Tumor samples from patients with clinically relevant molecular alterations as identified by FoundationOne were preferentially treated on pathway-matched therapies. A direct match was defined when the drug targeted an alteration or its immediate downstream effector; an indirect match when the drug targeted a protein with more than one effector removed from the alteration. Based on matching and the number of alterations in patients’ tumors, an exploratory scoring system was evaluated.
Molecular profiling was performed for 339 patients and, of those, 95% of patients had one or more clinically relevant genomic alterations. Of these patients, 110 patients were treated with a pathway-matched therapy, while 65 patients were treated with a non-matched therapy. Of the patients receiving matched therapy and based on the scoring system, median overall survival of 10.8 months was achieved versus 7.5 months for those patients treated with non-matched therapy. These data provide evidence of the clinical utility of using comprehensive genomic profiling to guide therapeutic choices.
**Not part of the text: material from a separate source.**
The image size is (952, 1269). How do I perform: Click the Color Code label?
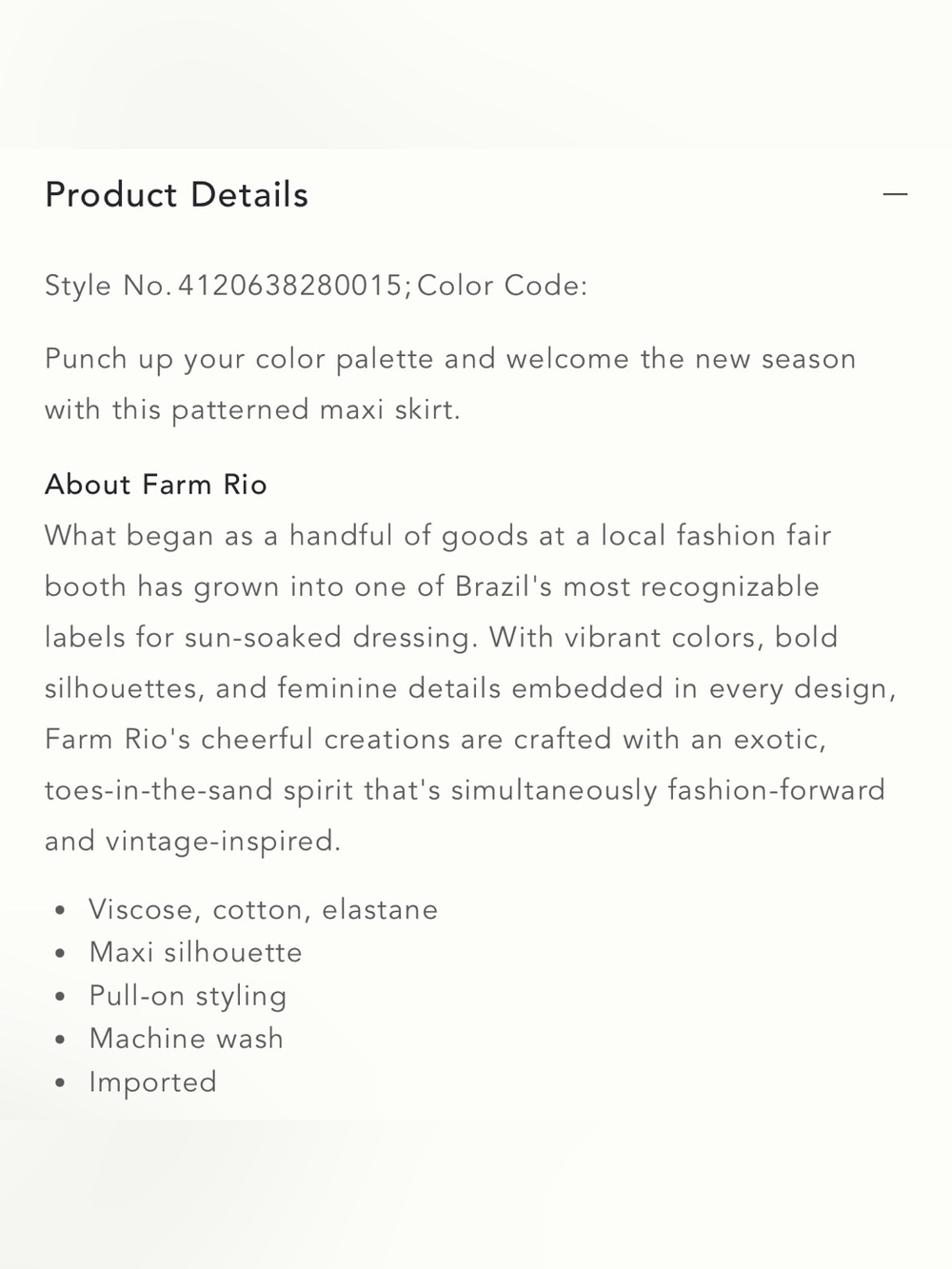pyautogui.click(x=503, y=286)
“Mortality rates for patients with advanced, metastatic cancer have until recently gone relatively unchanged over the last three decades, driven largely by a lack of new, FDA-approved therapies for this patient group,” said Vincent Miller, M.D., Chief Medical Officer of Foundation Medicine. “The generally low response rate and short progression-free survival common in advanced cancer is indicative of the need for better identification of molecular characteristics associated with potential treatment response and better targeting of treatment in order to achieve higher response rates with less toxicity and adverse side effects. These data validate the positive clinical outcomes resulting from comprehensive genomic profiling and further support the need for reimbursement, enabling patient access to this critical component in modern cancer care.”